I stared at the light peeking in beneath the door, but didn’t move.
Dustin sighed. “Well, I’m here.”
I was still here too, I thought, but last night I had drifted somewhere else. Was it an accident? In my dream, it didn’t seem like she was hunting anyone. It seemed like I was hunting her.
I didn’t open the door. Instead, I sat against the wall beneath the window, listening to the rain trickle down the side of the house until I fell asleep.
When I woke up, the rain had stopped and the house was quiet. I rubbed my eyes and stood up, unlocking the door and nearly tripping over Dustin, who was sitting on the floor outside, dozing off next to a tray with a teapot, two cups, and a plate of butter cookies.
“Renée,” he said, shaking himself awake. Hoisting himself up, he reached for the tray. “I thought you might need something to warm you up,” he said, and carried it into the library.
He folded his legs into the small space beside me and sat down between the piles of books. There he adjusted his jacket and gave me a sad smile. “This is a cozy spot you’ve made. A nice reading selection,” he said, gesturing to a pile of books by Aristotle. He used them as a table while he poured me a cup of tea, which was now cold. “You know, Annette LaBarge came to the house with your mother every summer when they were at Gottfried together,” he said, gazing out the window at the wet, green lawn. “She was a lovely girl.”
“It feels like everyone around me is dying,” I murmured.
“That’s what happens when you get older.”
“But I’m not old.”
“You’re a Monitor. I used to be one too, you know, and look at me.” Wincing, he adjusted his knees. “Time passes differently with us. Life, death—sometimes it all seems like a dream.”
His words made me shudder. “A dream?”
Dustin nodded.
I wanted to tell him what I had seen in my sleep, and to ask him what it meant. I wanted him to tell me that it wasn’t my fault, that it was a coincidence. But I couldn’t. What if he told my grandfather? That would only add to my problems.
I studied his fleshy hands, the skin covered with age spots. “You were a Monitor?”
“I was.” He leaned over and took two cookies from the plate, offering me one. “Go on.”
I turned away, unable to look at it. “What if I don’t know how to?”
Dustin furrowed his brow. “Don’t know how to what?”
“Just go on.”
“It will happen whether you know how to or not,” he said. “After all, what else can we do?”
Chapter 2
I WOKE UP IN THE LIBRARY, MY FACE PLANTED IN the middle of Nietzsche’s Beyond Good and Evil, to the sound of a horn honking. After my conversation with Dustin, time had seemed stretched out, as though the forty-eight hours had been one unbearably long moment. I had wandered in and out of the library in a daze, hoping the news of Miss LaBarge’s death had been a nightmare, but it wasn’t. The seventeen-item breakfast that Dustin had prepared for me had sat on the kitchen counter until one of the cooks scraped it into the garbage. Even though the staff was going about their normal work, knowing that Miss LaBarge was dead made the mansion feel drafty and deserted, as if everyone else had died along with her.
Miss LaBarge had an accident while hunting an Undead.
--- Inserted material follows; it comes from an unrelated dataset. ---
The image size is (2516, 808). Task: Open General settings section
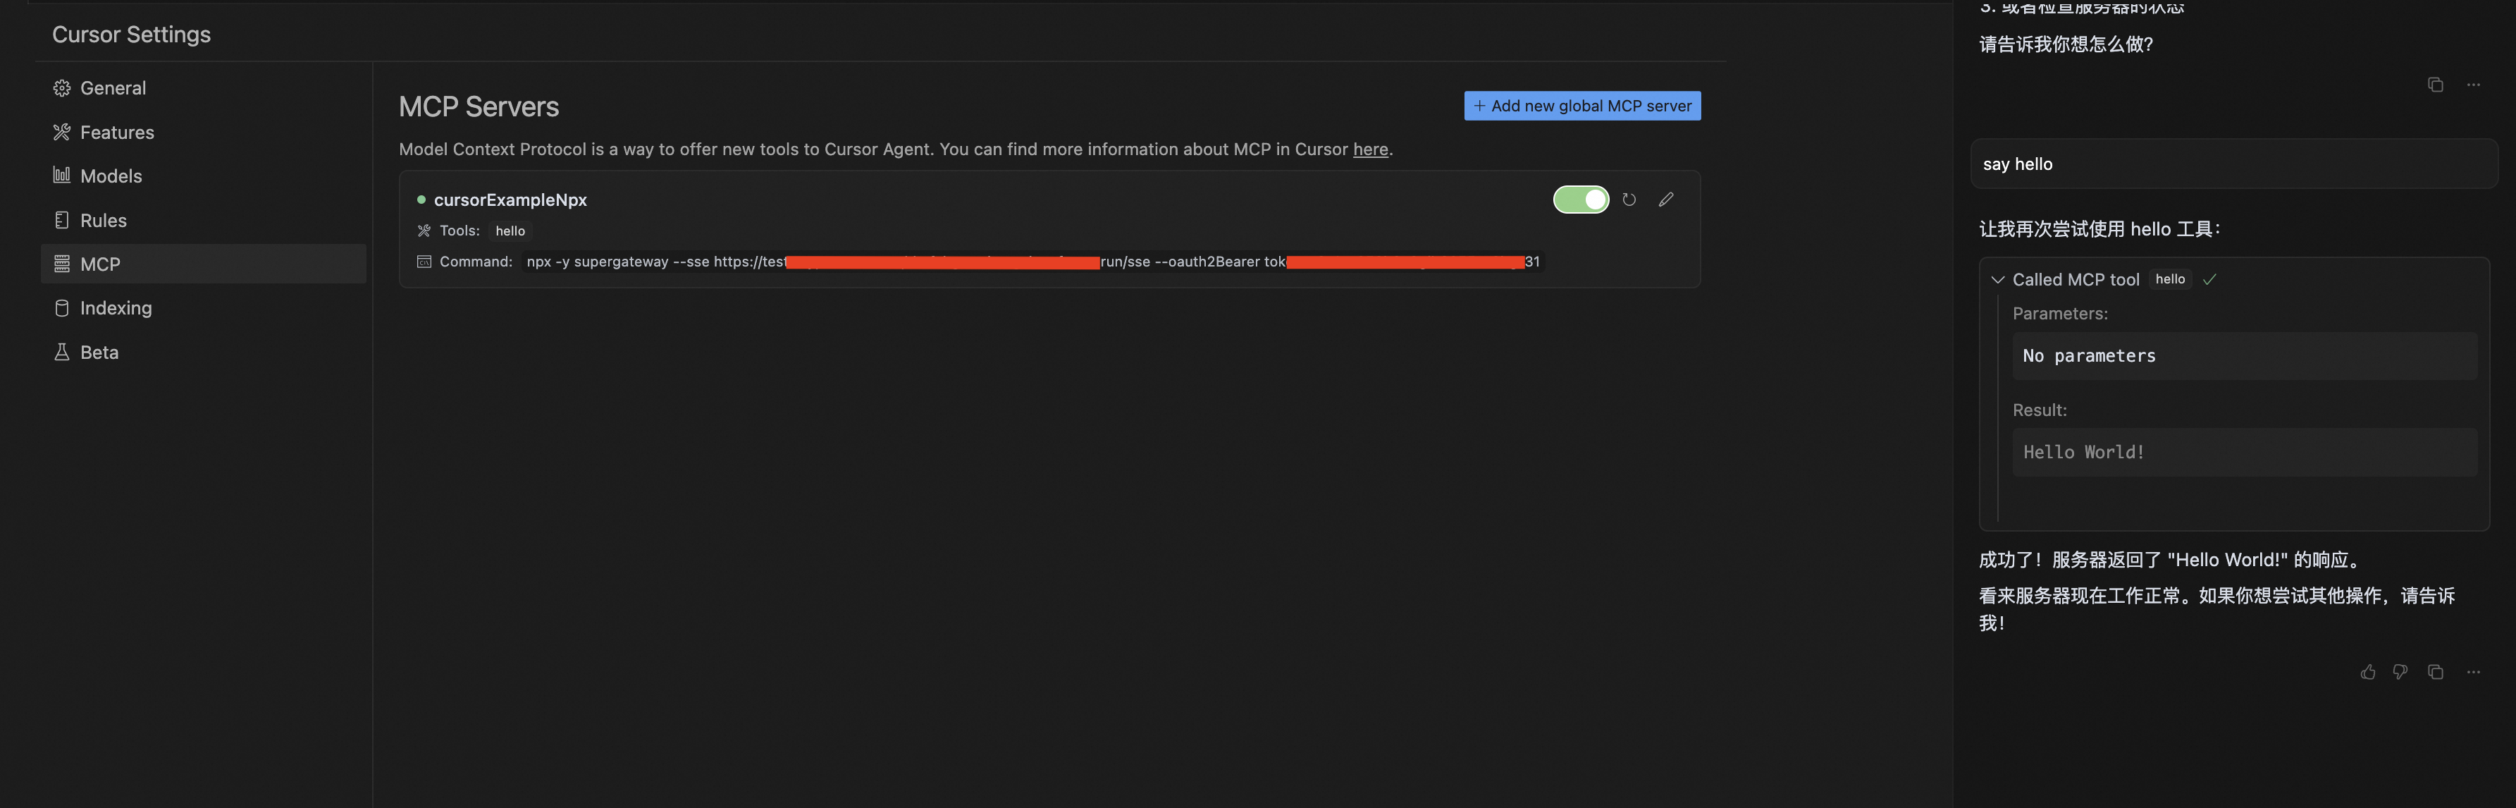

That’s what Dustin kept telling me. But the more I thought about it, the less sense it made. Why had she been there alone, when I knew that Monitors always worked in pairs? Or more importantly, why had she been hunting at all? The little I’d gleaned from my mother’s Monitoring books had taught me that all Monitors eventually specialized—burying, researching, judging, teaching, coffin building.…There was an order to tracking and hunting the Undead; we didn’t just go out and bury them. Especially not professors, like Miss LaBarge, who had dedicated their lives to teaching the Undead and Monitors how to coexist. So why would she have traveled across several states to hunt one?
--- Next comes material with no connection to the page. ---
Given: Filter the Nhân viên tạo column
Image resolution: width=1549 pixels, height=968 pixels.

“Why?” I’d begged Dustin, when he couldn’t give me an explanation. As if finding out the answer would somehow erase her mistakes.
Leaning over, I pushed the curtains aside and peered out the window. It was a crisp, blue day, so bright it made me wince. My grandfather’s car was parked at the end of the crescent driveway, the doors open as Dustin struggled to carry in two stacks of papers, a briefcase, and a traveling bag.
I went into the hall just as my grandfather thrust himself into the foyer, his coattails swooping in behind him. His wrinkled face was tanned, like his old leather briefcase.
“Did you hear that Miss LaBarge—” I started to say, but my grandfather waved his hand to quiet me.
“I’m aware of what happened.” He took off his coat and draped it over the pile of things Dustin was balancing in his arms.
“Do they know who—”
“I don’t know, Renée,” he said, his face softening while he studied me. “I’m sorry.” He took off his hat and dropped it on top of his coat. Dustin gave him a perfunctory nod before whisking everything away.